##### Document excerpt

World Cup hero should have been given a knighthood, says Fullerton
Legendary manager Billy Bingham will leave an “amazing legacy” in Northern Irish football history, one of his former players said on Friday night.
Tributes from across the sporting world have poured in after the icon passed away aged 90.
Regarded as Northern Ireland’s most successful manager, he led the team to successive World Cups in Spain in 1982 and Mexico four years later before being diagnosed with dementia in 2006.
His son, David, said: “I think it is a tribute to his will that he managed another 16 years from that diagnosis to the time he passed away.
“He passed away peacefully last night [Thursday] at 10.30pm in a care home in Southport. We are very proud of all our dad achieved.”
As well as David, Bingham is survived by his daughter, Sharon.
He was born in east Belfast and was an electrician by trade before he went on to enjoy a distinguished playing career, both as a Northern Ireland international and with club sides Glentoran, Sunderland, Luton Town, Everton and Port Vale.
He was a part of the Northern Ireland side that reached the quarter finals of the World Cup in Sweden in 1958.
It would be another 24 years before the team qualified again, this time under his leadership.
The crowning moment of his management career was Gerry Armstrong’s famous goal in Valencia in 1982, which sealed a magnificent victory over Spain in their back yard.
Armstrong said: “The tributes have been pouring in for Billy, and he deserves every one. He was a top man. We’ll never find anyone as good as Billy again.”
Pat Jennings added: “The memories he gave us are unbelievable. It’s an amazing legacy. We aren’t the biggest country, but we achieved great things.”
Former Northern Ireland international Keith Gillespie described him as the side’s greatest manager, adding he had “such great memories of growing up and watching him take us to Spain ‘82 and Mexico ‘86.”
Broadcaster Jackie Fullerton, who often travelled the world with Bingham and was mistaken for him on multiple occasions, also paid tribute to the legendary football boss.
“I know he’s been ill over the last few years, but it still came as a shock today [to hear] that little Billy had gone,” he told the Belfast Telegraph.

##########

_What you need to do_
[A] Answer these about the article on Billy Bingham's death, one line each:
(i) Where did Bingham die?
(ii) What was his trade before his playing career?
(iii) In which country and year did the Northern Ireland side he played for reach the World Cup quarter finals?
[B] Write the next few paragraphs of the article on Billy Bingham's death, picking up after its final sentence.

##### Source material

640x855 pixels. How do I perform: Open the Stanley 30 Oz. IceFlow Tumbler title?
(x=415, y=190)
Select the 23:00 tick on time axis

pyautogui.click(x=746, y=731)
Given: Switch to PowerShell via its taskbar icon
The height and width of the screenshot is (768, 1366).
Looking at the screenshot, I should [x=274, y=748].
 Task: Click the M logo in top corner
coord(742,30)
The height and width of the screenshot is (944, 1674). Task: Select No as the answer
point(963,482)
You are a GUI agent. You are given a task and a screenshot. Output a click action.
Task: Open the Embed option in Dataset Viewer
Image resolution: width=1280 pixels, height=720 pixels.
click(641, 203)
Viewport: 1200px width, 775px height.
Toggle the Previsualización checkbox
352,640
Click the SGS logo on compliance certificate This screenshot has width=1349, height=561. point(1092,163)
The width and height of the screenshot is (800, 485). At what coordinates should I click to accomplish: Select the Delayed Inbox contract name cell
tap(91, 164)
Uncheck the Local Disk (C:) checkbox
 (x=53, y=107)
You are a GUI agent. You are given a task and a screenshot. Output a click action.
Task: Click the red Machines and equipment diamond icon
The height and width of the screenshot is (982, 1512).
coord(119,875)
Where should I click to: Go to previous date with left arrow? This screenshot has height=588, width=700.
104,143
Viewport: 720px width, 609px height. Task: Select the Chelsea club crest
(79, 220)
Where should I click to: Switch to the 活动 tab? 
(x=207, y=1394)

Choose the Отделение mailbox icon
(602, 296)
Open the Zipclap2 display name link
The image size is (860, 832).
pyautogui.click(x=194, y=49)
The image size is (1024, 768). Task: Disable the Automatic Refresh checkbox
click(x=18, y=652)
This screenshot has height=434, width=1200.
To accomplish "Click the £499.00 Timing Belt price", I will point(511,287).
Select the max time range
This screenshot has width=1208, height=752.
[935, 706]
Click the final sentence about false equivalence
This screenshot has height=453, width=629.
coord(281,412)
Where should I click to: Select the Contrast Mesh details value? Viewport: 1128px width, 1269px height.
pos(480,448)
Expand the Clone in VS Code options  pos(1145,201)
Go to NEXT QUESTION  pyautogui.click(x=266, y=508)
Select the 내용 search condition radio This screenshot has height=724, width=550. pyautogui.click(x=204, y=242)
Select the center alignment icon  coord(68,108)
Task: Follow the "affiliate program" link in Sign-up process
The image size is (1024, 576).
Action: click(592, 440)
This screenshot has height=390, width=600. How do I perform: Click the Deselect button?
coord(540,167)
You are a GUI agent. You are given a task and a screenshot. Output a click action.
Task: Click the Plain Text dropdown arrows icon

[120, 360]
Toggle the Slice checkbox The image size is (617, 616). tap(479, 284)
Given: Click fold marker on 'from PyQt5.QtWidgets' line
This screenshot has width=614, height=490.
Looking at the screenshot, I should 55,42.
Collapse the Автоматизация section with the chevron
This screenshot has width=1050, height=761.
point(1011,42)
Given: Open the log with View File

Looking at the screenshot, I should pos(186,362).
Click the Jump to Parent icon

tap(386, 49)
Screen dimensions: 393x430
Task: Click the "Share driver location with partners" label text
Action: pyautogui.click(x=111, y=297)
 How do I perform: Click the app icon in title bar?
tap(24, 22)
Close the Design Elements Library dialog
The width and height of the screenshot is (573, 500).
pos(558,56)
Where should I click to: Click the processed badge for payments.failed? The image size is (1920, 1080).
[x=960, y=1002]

##########

_Answers by item_
[A]
(i) In a care home in Southport.
(ii) He was an electrician.
(iii) Sweden, in 1958.

[B]
“He was a top man, great company. But above all, what he did for Northern Ireland was above and beyond.
“I’ve often said that what he did in getting Northern Ireland to two World Cups back-to-back in ‘82 and ‘86 with our limited resources and number of players... he deserved a knighthood.”
Recalling that famous victory in Valencia, Mr Fullerton told how he was tasked with securing on-pitch interviews with the manager.
“When the final whistle went, I set off, and within 15 seconds I was at the centre circle as Billy was about to embrace Gerry Armstrong, the hero of the hour,” he said.
“There were almost tears in both their eyes, such was the memorable thing they had just achieved.
“I remember when I spoke to Billy on camera, I said, ‘What a performance, what a result’.
“He always called me ‘Jeekie’ because of his Belfast-English accent, and he said, ‘Jeekie, we beat the Spaniards in their own bullring’. I just thought, ‘What a great line’.”
He also recalled being mistaken for Mr Bingham by reporters during a training session for the 1986 World Cup.
As a former footballer, Mr Fullerton would sometimes be allowed to train with the team to fill in if players were injured.
“[At] the first training session in Guadalajara, it became obvious that several of the pressmen were from Brazil,” he said.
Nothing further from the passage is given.